The 59th Minute: William Wegman



William Wegman


November 6, 2002 - January 22, 2003
Times Square Astrovision
Photo ©1995 William Wegman

Creative Time and Panasonic proudly announced two seminal video works by William Wegman, Dog Duet and Front Porch, as part of The 59th Minute: Video Art on the Times Square Astrovision by Panasonic. From November 6, 2002 through January 22, 2003, William Wegman, a pioneer in the fields of moving image, performance, and photography, approached the public with his signature Weimaraners and his deadpan humor in the world’s media capital.

Since the 1970s, William Wegman has used irony and wit in his work to comment on American culture, reflecting on our society’s contemporary routines and the cultures from which they stem. Dog Duet (excerpt, 1974) and Front Porch (1999) were deceptively simple videos that managed to captivate public audiences within the frenetic, theatrical context of Times Square.

In Dog Duet, two of Wegman’s dogs sat side by side as they keenly followed an object moving behind the camera that was finally revealed to be a ball.
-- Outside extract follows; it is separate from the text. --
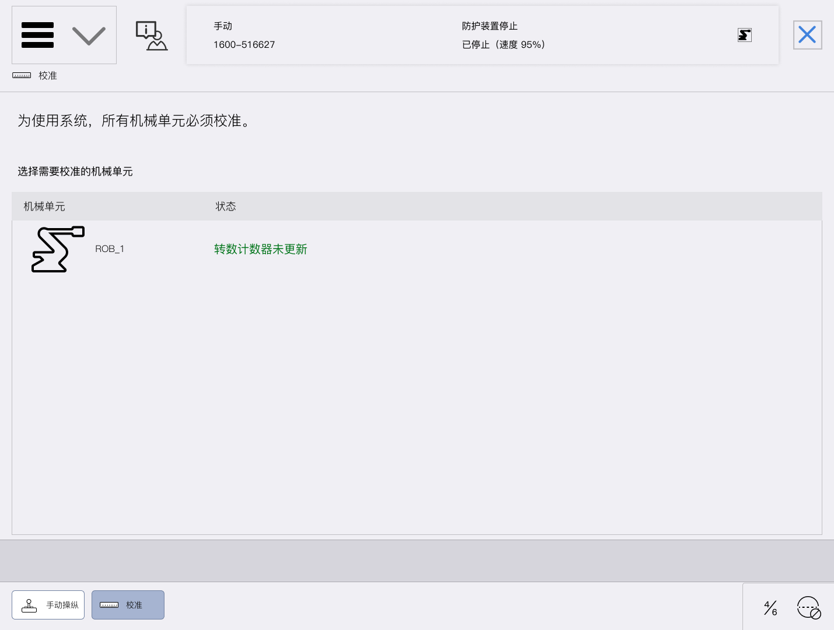Click the circular icon in bottom-right corner

click(x=809, y=608)
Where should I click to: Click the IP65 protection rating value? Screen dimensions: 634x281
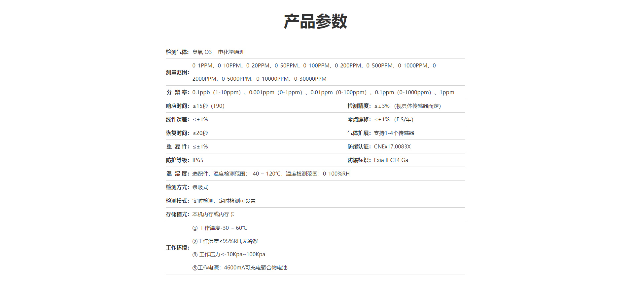pyautogui.click(x=198, y=160)
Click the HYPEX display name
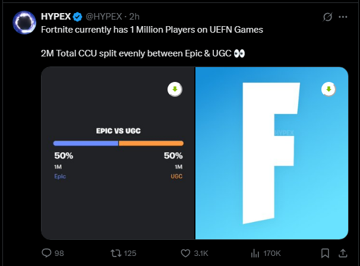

Like good tennis players, Wegman’s models never took their eyes off the ball. Meanwhile passersby, as third-party viewers, became transfixed by this game of pursuit and unwittingly fell for the chase themselves.

Front Porch, which was shot at the artist’s residence in Maine, was a more recent video of Wegman’s dog Chundo, dressed in flannel and jeans, sitting in a rocking chair, and reading the local paper. As Chundo carefully read the paper in the heart of Times Square, the audience was reminded of the constant evolution of media and its pervasive presence in our daily lives.

In Times Square, where hundreds of thousands of people from all over the world visit weekly, Wegman used a universal vocabulary of animals and role-play to make people laugh.